[Collected data entries]
=-=-=-=-=
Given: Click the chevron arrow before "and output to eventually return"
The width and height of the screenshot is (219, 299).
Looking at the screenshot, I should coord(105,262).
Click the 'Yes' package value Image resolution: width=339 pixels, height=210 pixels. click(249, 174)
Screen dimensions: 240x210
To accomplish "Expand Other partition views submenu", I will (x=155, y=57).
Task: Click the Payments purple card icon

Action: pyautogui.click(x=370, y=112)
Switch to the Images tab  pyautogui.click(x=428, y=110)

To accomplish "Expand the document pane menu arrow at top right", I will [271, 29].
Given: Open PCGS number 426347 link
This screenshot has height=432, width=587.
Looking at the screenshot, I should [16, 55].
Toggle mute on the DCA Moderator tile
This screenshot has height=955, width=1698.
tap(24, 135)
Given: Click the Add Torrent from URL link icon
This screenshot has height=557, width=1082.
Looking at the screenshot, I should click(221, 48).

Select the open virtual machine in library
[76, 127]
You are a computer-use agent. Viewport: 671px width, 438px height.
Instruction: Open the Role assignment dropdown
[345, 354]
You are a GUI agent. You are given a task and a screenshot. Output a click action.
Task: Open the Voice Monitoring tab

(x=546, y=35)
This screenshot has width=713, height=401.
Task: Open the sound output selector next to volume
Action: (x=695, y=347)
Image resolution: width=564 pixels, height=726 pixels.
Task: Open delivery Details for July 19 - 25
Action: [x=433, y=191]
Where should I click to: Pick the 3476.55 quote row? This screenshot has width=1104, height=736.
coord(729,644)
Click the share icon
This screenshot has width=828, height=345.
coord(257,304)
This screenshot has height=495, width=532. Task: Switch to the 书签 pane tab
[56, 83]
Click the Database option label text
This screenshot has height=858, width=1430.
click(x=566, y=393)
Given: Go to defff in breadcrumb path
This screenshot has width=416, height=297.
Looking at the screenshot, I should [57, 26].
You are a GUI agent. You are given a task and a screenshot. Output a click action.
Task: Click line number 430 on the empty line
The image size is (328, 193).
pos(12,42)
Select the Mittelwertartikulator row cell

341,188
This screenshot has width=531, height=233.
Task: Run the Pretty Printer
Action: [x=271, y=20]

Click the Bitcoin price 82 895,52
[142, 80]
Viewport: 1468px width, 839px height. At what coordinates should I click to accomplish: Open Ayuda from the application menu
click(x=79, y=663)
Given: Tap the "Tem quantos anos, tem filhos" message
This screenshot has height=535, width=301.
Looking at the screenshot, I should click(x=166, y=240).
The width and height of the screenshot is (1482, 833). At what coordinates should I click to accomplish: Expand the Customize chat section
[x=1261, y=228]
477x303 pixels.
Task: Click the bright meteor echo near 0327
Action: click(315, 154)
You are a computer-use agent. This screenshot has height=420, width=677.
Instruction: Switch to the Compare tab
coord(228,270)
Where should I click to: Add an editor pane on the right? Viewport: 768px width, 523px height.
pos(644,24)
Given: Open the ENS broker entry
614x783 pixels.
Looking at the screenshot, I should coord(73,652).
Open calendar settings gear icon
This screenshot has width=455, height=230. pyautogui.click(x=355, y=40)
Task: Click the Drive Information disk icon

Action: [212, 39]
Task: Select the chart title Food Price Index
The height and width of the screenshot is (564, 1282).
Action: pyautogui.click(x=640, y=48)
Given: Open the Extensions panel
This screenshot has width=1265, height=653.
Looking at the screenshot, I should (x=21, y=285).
=-=-=-=-=
Goal | Copy out, without any change, the part of the listing that runs from its first line through the line containing "will (x=155, y=57).", including both of those lines.

Result |
Given: Click the chevron arrow before "and output to eventually return"
The width and height of the screenshot is (219, 299).
Looking at the screenshot, I should coord(105,262).
Click the 'Yes' package value Image resolution: width=339 pixels, height=210 pixels. click(249, 174)
Screen dimensions: 240x210
To accomplish "Expand Other partition views submenu", I will (x=155, y=57).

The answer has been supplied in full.